We should do away with an old system that no longer serves the greater good for young minds in this day and age. It might have worked well before but, today we see that change everywhere is more apparent life has become more risky and uncertain. Giving standardised tests and hoping as a student that your teacher has prepared you well enough so that there is no surprises but, life is full of surprises. How does this prepare our students for life? Failure has gotten such a bad reputation in our society, it is like one of the most feared words in our dictionary. What if students stop trying? Should we not encourage kids when they fall down to get back up instead? “I have not failed, I’ve just found 10,000 ways that won’t work. “Thomas Edison the inventor of the light bulb.


A students mind is like sponge but, we have to keep that spark alive in him to want to know more.
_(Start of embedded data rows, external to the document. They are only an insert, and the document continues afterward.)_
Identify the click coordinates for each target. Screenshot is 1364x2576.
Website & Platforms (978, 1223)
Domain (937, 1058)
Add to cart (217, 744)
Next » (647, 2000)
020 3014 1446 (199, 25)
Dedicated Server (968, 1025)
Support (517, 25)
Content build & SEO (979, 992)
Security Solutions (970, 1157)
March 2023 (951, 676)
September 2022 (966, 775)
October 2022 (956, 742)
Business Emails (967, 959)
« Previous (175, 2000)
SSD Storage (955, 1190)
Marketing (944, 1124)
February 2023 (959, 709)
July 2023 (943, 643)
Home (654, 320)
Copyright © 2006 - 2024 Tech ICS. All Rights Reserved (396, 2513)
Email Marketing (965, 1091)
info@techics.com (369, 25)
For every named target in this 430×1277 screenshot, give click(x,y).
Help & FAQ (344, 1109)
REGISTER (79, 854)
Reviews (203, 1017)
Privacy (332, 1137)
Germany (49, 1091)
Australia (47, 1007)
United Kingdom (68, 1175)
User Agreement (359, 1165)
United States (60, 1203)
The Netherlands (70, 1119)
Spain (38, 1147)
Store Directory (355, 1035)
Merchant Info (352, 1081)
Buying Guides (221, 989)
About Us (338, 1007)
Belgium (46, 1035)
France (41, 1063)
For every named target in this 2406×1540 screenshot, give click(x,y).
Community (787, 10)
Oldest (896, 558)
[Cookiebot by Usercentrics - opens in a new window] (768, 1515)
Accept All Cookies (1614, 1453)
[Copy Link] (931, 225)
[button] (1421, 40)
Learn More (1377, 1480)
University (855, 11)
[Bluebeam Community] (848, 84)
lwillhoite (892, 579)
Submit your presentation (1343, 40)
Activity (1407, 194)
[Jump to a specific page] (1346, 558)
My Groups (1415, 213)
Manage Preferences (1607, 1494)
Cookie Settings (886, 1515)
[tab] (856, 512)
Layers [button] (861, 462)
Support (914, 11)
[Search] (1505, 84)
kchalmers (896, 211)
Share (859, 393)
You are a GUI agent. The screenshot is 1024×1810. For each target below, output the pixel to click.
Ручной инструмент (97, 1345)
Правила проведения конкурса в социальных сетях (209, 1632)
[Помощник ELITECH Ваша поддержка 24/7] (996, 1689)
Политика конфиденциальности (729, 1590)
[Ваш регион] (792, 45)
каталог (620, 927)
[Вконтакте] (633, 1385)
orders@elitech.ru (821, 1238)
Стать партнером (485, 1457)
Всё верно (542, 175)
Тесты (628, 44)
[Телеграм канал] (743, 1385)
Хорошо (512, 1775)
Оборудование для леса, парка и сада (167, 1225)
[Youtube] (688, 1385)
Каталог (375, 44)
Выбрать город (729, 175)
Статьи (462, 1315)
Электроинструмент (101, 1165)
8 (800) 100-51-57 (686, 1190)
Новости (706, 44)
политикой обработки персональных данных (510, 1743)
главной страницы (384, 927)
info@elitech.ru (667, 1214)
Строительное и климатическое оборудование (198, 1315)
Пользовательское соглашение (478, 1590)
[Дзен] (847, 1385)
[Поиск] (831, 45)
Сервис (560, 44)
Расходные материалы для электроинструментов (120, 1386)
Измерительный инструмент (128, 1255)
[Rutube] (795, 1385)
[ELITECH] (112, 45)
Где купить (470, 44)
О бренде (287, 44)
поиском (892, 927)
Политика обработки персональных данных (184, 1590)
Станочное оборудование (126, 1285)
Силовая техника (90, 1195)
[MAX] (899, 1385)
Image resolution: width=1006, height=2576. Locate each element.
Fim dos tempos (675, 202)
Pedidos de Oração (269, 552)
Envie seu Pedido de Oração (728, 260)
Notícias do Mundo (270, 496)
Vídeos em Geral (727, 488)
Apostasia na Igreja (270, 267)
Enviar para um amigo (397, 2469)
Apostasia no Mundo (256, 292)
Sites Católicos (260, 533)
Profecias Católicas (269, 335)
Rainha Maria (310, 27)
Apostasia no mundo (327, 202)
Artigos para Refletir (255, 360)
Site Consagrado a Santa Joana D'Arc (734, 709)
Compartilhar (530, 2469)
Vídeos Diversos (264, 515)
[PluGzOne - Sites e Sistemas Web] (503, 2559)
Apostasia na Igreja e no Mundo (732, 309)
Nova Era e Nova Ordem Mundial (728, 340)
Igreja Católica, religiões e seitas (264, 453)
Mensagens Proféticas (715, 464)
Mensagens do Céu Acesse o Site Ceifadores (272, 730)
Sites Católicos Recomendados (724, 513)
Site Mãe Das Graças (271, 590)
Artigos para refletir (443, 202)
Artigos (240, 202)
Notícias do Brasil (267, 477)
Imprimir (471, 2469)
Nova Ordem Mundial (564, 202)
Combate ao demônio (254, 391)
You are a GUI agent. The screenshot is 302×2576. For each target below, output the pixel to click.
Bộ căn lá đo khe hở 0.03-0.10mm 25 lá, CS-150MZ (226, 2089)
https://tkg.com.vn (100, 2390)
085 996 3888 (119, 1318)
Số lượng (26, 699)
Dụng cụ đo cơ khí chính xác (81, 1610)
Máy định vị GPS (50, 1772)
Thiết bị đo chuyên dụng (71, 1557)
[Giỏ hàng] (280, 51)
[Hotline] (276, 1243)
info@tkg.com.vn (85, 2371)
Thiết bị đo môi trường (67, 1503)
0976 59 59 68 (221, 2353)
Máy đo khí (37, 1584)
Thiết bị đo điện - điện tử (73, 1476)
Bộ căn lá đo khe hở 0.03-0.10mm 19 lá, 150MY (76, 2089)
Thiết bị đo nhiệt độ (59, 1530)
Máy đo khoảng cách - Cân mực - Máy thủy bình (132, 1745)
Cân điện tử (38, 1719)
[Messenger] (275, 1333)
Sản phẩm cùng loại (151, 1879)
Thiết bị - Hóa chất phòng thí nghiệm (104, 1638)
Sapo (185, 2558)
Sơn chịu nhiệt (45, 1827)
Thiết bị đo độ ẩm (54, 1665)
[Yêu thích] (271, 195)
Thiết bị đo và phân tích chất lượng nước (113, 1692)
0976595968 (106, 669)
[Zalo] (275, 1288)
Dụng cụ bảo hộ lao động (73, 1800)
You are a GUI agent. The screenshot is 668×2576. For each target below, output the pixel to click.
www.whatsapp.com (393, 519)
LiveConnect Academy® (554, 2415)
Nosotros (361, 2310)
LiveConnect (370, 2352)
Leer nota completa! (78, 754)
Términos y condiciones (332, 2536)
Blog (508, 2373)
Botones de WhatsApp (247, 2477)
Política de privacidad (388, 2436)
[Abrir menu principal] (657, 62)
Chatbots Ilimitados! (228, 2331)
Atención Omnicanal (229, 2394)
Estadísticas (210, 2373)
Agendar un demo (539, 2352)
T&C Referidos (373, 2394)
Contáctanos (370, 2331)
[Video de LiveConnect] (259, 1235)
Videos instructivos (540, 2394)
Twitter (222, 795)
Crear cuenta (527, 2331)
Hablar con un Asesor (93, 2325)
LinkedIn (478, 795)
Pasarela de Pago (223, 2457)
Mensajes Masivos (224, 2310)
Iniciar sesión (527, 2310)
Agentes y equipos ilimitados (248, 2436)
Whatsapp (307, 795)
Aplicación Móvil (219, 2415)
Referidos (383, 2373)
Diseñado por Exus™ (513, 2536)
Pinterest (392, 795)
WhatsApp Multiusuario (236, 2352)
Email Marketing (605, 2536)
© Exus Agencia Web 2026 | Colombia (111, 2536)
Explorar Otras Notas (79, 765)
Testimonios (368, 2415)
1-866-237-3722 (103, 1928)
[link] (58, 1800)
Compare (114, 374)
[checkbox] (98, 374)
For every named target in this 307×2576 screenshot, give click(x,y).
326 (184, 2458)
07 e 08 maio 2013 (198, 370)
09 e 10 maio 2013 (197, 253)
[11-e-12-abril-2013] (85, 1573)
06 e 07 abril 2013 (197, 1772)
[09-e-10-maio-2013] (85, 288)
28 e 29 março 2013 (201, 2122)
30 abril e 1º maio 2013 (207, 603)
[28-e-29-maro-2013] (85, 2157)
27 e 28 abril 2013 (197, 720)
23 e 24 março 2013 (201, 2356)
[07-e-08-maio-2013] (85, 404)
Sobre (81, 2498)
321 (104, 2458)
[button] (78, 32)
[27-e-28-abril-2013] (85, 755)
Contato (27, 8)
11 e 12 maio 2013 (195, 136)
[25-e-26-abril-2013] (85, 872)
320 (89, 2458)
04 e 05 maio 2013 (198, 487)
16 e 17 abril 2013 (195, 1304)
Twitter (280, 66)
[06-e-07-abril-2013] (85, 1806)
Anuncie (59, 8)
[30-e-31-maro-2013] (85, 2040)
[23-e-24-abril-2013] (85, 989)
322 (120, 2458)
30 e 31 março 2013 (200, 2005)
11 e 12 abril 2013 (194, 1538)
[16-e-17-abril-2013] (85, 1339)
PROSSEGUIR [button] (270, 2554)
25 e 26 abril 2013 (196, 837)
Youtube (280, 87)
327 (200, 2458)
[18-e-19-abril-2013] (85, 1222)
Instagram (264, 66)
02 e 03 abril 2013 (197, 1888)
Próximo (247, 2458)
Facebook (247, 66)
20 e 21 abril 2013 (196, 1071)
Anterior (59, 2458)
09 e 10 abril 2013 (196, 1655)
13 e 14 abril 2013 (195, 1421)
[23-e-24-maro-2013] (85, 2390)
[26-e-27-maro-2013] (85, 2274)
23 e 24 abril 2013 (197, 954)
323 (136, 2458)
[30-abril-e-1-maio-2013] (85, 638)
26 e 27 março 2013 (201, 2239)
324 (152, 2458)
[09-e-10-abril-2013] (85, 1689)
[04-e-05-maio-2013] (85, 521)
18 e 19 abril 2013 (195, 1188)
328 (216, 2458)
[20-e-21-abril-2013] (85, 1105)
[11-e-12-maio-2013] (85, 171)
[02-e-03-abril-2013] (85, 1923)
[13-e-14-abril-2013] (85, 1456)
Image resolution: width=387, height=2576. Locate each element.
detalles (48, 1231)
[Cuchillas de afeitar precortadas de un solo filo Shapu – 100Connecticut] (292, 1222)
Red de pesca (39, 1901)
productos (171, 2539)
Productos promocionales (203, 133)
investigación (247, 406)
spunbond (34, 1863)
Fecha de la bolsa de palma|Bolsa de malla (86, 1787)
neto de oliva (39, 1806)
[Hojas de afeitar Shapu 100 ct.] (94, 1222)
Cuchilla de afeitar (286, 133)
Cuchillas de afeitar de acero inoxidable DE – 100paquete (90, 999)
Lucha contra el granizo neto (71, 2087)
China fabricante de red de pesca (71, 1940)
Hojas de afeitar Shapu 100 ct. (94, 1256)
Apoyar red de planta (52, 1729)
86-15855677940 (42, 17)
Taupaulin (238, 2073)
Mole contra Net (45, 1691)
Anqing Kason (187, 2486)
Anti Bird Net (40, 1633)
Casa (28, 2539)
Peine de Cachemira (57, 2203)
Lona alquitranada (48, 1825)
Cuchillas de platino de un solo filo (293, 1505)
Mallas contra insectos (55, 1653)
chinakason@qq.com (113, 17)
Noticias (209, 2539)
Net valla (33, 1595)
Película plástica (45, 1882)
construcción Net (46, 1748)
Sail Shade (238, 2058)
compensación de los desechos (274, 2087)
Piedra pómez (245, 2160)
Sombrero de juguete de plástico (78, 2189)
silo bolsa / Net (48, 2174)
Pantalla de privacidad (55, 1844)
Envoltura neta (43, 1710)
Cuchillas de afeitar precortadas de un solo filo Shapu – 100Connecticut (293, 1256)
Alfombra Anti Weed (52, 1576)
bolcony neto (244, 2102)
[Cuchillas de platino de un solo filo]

How do we do this? Engage with your students, let them participate, question them and let them find the answer. You as a teacher merely serves as a guide, guiding the students through you questioning them. Let the students collaborate with each other and use technology to find the answer. A student far better retains the knowledge he discovered for himself than that what was given to him. This was not the way I was taught at school but, seeing how the lectures in this classroom has become such an effective engagement in learning, I am left to question most of the way I was taught. A quote from the movie called The Matrix, “Trinity: Neo… nobody has ever done this before. Neo: I know. That is why it’s going to work. “

Sunday, 14 February 2016

Digital pedagogy unplugged

What are the reasons for digital pedagogy to become unplugged? Some of the main points that stand out for me from this article is that classrooms have become bogged down by using electronic equipment in uncreative ways, it in other words it has become more digital than pedagogical. Also another point to be made is that students seem to learn best when Q&A happens and person to person discussions occur. The article uses the term Edu-hacking and describes that is when unfamiliar and alien perspectives are introduced on representations of educational protocols. This article seems aimed in terms of Edu-hacking so that we view digital pedagogy in a whole new light.

It gives several examples of how digital pedagogy can become unplugged but still remain in the digital age. Some of the examples are by doing labor intensive work in order to understand how digital and analogue matching might work if you were to use a search engine.  Another example is the term “Teaching Naked”, whereby the author does not mean literally to teach naked but to see how can we not bore our class to death by showing them lots of power point slides and they just have to take it all in but, to actually involve the class through Q&A and person to person discussions. In another section the lecturer does not entirely separate the digital from non-digital in the course but, instead devotes a day to lecturing where the students all see the text they are working with for the first time. This brings about that haptic engagement with the subject that he argues is critical to learning.


I there a place for digital pedagogy? Of course by moving the digital of pedagogy to the periphery of the classroom namely the students using it together amongst students in creative ways to interact with the subject matter but, leaving the classroom unplugged one can than indeed see the place for digital pedagogy in today’s age.